> What is expected:
Write out the passage of the book reviews below, starting at "Her collection of" and ending at "bad-mouthing her step-father.", copying it word for word.

____ Provided text

The Silence of Water
Sharron Booth, Fremantle Press, $29.99
This layered historical fiction took root from a real murder in Victorian England, for which the perpetrator was transported to Australia after fevered press coverage and a public outcry rather than facing the noose.
It’s 1906 and Fan’s mother, Agnes, announces suddenly that her family is moving to Western Australia from Adelaide to take care of Fan’s grandfather, Edwin, who it is said doesn’t have long to live. Fan is none too pleased at being uprooted, and as her relationship with her mother frays, she is drawn in by what her grandfather reveals of his own story, little knowing that he has carefully curated it. Her curiosity leads to a blighted and long-buried family secret being brought to light.
Sharron Booth exposes a dark corner of convict history, and the effects of silencing it, through a smartly written narrative spanning generations.
Non-fiction pick of the week
Minnie Driver, Manilla Press, $32.99
When actor/musician Minnie Driver was 11 years old and staying with her father and his girlfriend in Barbados, he packed her off alone back to England (via the hotel where they filmed Goldfinger) for bad-mouthing his girlfriend. Amazingly, she takes from it what she calls an “existential corridor”, where she discovers she loves being in transit and freed from expectations.
Her collection of non-fiction stories reads like an episodic memoir, much of it revolving around the key childhood event of her parents separating, being sent to a private school in Hampshire as a boarder for bad-mouthing her step-father.
Among this, there’s dealing with success, Hollywood, questionable boyfriends, the death of her mother, the joys of surfing and motherhood. She tells all this with an adroitly confident light touch that is sure-footed, by turns comic and poignant.
Louisa Lim, Text, $34.99
When the first Opium War ended in 1842 and China ceded Hong Kong to the British, foreign minister Lord Palmerston wrote of Hong Kong, “A barren rock with nary a house on it … it will never be a mart for trade”. Missed by that much!

________
____ Information given

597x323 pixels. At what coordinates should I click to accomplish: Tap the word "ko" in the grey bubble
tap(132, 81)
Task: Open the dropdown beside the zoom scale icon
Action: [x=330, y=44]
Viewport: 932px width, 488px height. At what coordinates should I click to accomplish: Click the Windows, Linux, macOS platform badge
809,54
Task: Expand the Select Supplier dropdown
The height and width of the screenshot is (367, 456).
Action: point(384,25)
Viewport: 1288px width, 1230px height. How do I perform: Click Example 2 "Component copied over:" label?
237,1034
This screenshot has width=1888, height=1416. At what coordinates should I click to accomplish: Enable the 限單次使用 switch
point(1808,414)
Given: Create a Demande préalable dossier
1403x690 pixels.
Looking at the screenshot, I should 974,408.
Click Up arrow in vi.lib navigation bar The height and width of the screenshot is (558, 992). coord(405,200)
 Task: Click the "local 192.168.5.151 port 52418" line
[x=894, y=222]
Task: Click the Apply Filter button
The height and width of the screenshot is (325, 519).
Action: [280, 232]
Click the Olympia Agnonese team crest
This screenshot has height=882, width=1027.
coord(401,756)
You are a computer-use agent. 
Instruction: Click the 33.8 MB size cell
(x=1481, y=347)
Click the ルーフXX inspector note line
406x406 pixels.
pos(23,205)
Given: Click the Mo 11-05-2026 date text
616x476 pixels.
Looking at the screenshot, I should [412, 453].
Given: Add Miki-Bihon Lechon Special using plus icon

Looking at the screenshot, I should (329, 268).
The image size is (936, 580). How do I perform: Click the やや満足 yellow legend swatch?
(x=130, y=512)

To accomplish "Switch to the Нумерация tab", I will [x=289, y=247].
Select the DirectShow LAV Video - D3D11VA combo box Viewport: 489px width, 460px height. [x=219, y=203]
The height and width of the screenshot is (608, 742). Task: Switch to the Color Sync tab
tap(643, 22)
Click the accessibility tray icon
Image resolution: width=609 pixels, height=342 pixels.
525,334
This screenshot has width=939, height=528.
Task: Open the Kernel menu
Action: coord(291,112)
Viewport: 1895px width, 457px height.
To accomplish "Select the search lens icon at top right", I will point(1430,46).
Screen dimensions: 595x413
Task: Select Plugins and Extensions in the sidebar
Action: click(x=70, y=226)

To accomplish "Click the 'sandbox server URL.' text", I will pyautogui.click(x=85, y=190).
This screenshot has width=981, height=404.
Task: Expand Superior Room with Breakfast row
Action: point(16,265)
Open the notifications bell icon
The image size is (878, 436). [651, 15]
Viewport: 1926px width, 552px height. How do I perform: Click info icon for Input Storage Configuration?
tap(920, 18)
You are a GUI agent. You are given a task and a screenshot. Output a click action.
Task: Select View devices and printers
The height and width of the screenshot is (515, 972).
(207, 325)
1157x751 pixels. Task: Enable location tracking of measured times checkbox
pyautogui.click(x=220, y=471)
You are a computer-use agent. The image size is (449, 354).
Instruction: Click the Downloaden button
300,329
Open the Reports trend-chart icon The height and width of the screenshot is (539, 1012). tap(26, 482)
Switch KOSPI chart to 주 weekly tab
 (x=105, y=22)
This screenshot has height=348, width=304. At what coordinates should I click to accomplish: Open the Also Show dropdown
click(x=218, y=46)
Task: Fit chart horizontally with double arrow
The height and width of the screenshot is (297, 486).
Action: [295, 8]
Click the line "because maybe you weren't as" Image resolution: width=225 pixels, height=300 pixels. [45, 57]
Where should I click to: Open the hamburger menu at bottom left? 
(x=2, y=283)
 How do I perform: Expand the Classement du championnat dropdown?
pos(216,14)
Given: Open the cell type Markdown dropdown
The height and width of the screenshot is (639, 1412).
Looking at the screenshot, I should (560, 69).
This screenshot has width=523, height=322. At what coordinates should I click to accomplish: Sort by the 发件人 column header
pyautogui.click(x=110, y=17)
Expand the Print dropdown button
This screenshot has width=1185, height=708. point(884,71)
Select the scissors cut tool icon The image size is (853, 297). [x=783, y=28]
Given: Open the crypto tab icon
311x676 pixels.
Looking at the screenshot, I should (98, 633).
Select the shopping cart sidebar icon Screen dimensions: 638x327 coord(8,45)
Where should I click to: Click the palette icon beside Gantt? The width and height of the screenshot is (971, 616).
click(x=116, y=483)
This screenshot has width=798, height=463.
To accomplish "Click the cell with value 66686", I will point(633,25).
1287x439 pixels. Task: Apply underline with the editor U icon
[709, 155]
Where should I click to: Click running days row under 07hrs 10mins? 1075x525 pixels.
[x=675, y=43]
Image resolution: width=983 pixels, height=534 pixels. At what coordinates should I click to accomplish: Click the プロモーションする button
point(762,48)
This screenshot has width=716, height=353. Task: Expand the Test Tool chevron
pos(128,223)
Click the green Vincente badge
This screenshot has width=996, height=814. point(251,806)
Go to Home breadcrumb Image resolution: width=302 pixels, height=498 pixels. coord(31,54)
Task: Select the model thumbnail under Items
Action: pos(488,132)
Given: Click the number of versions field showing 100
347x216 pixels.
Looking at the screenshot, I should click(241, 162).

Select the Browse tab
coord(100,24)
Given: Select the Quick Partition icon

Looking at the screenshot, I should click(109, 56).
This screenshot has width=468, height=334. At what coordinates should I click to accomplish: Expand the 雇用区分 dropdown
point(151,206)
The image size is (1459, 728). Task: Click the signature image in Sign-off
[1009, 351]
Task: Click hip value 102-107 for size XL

________

> Task output:
Her collection of non-fiction stories reads like an episodic memoir, much of it revolving around the key childhood event of her parents separating, being sent to a private school in Hampshire as a boarder for bad-mouthing her step-father.